Running on an empty stomach can not only hinder your workout but also make it less enjoyable. Do you know why? Because running without eating can cause fatigue, dizziness, and lightheadedness.
So, How soon after eating can you start running? If you prefer morning jogs and are pressed for time, should you eat beforehand? After all, no one likes dealing with stomach cramps.
The timing of your run after eating depends on factors like meal size, its components, and the run’s intensity and duration.
Let’s take a closer look at how long should you wait to run after eating.
How Soon After Eating Can You Start Running?
The wait time before running depends on what and how much you ate.
Foods high in fat and fiber can cause stomach issues for runners because they take longer to digest. Fiber, though essential for health, isn’t absorbed by the body and takes time to move through the digestive system, which can cause cramping or bloating if you run too soon after eating.
Similarly, high-fat meals delay digestion, making you feel like the food is sitting in your stomach during your run.
If you’re planning to go for a run, consider what you eat beforehand. For meals high in fiber and healthy fats, like a big salad or a yogurt bowl, wait at least 2-3 hours before running. This allows your body time to start digesting the food.
Smaller snacks, like a handful of nuts and berries, digest quicker. Waiting about 30 to 60 minutes after such snacks reduces the risk of stomach issues.
If you’re in a hurry, eat something quick and easy to digest, like simple carbohydrates: toast, a banana, crackers, or applesauce. These low-fiber foods digest quickly and are ideal if you plan to run within an hour.
For longer runs, it’s important to eat more and allow enough time to digest. According to a paper from the Journal of the International Society of Sports Nutrition, you’ll need more than a small snack for runs over 60 minutes and might need to bring food along.
Every runner’s digestion is different. Some can run right after eating a snack, while others need 20 to 30 minutes.
It can be helpful to work with a health professional, like a registered dietitian, to figure out what foods are best for you to eat before a run. They can help you create a plan that works for your body and your running schedule.
What Occurs When You Run Shortly After Eating?
Deciding when it’s safe to go for a run after eating varies from person to person. We all have different digestive systems, so it’s important to figure out what works best for you.
For those new to running, it’s smart to experiment with how long you should wait after eating snacks or meals before heading out for a run. But be prepared – this trial period might cause some discomfort in your stomach.

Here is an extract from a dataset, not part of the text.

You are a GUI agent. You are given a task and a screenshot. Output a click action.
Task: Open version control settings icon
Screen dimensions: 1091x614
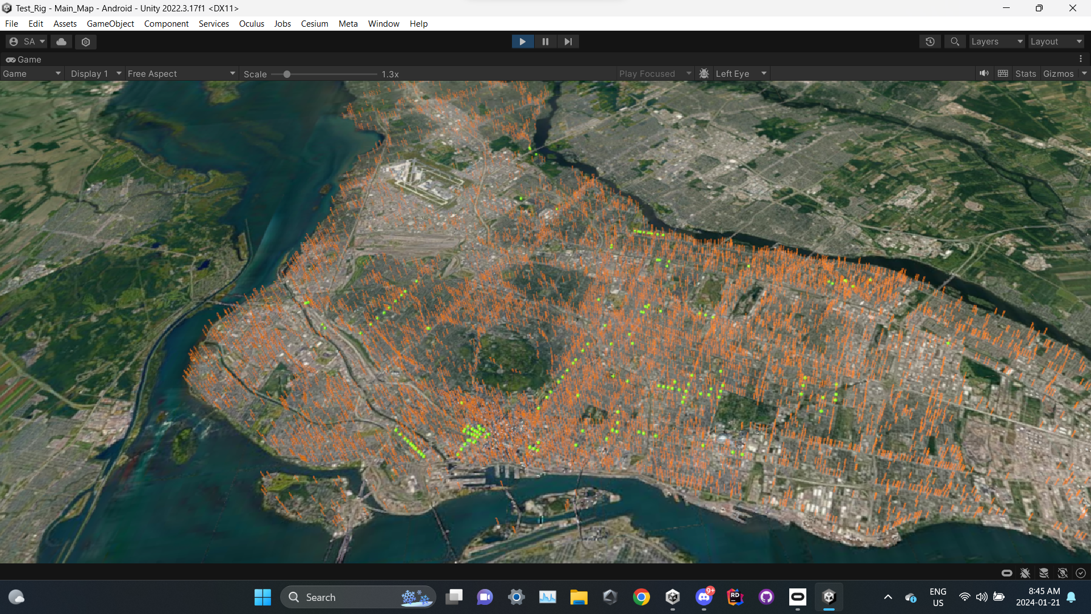point(86,42)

One thing that might happen if you run on a full stomach is that you could experience what’s known as gastrointestinal (GI) distress. This can make you feel nauseous, bloated, or give you cramps.
Another reason why it’s not a good idea to run straight after eating is because of how your blood flows. When you run, your body sends blood to the big muscles in your legs to keep them moving. But when you eat, your body sends blood to your stomach to help digest your food. These are two big tasks for your body, and they don’t work well together.
What to Eat Based on Run Timing?
So, what should you eat depending on when you’re planning to go for a run?
1. Morning Runs:
Some people like to run first thing in the morning. But if you’re one of them, you might be wondering how long should I wait to run after eating breakfast? . Well, the science on this is a bit mixed. Some studies say running on an empty stomach can help with weight loss, while others say it might not help your running performance.
If you’re going to run in the morning, it’s a good idea to have a meal the night before that’s rich in carbs (like quinoa or sweet potatoes), protein, and healthy fats. This way, you’ll have some energy in your tank to fuel your run.
But if you can’t run on an empty stomach, that’s okay too. Just make sure you wait at least 20 minutes after eating before you head out. And try to stick to something light, like a piece of fruit or a small bowl of cereal, so you don’t feel sick while you run.
2. Afternoon Runs
If you’re planning to run in the afternoon, what you eat before your run will depend on what you had for lunch and when you ate it. Generally, it’s best to wait at least two hours after a meal that included fats, protein, and carbs before you start running. But if it’s been more than four hours since your last meal, you might need a little snack to top up your energy levels.
3. Evening Runs
Running before dinner? That’s okay too. You’ll just need to plan your pre-run snack accordingly. Aim for a small pre-run snack about an hour before you run. Good options include a turkey sandwich, yogurt with fruit, or hummus with pita bread.
But if you’re short on time, a quick snack like crackers, pretzels, or a piece of fruit will do the trick.
Last Words
In the end, figuring out how soon after eating can you start running is something you’ll have to do for yourself. It might take some trial and error, but that’s okay. If you’re having trouble, you can always talk to a coach or a dietitian for some advice.
And don’t forget to keep track of what you eat before your runs and how it makes you feel – that way, you can find the perfect pre-run meal for you.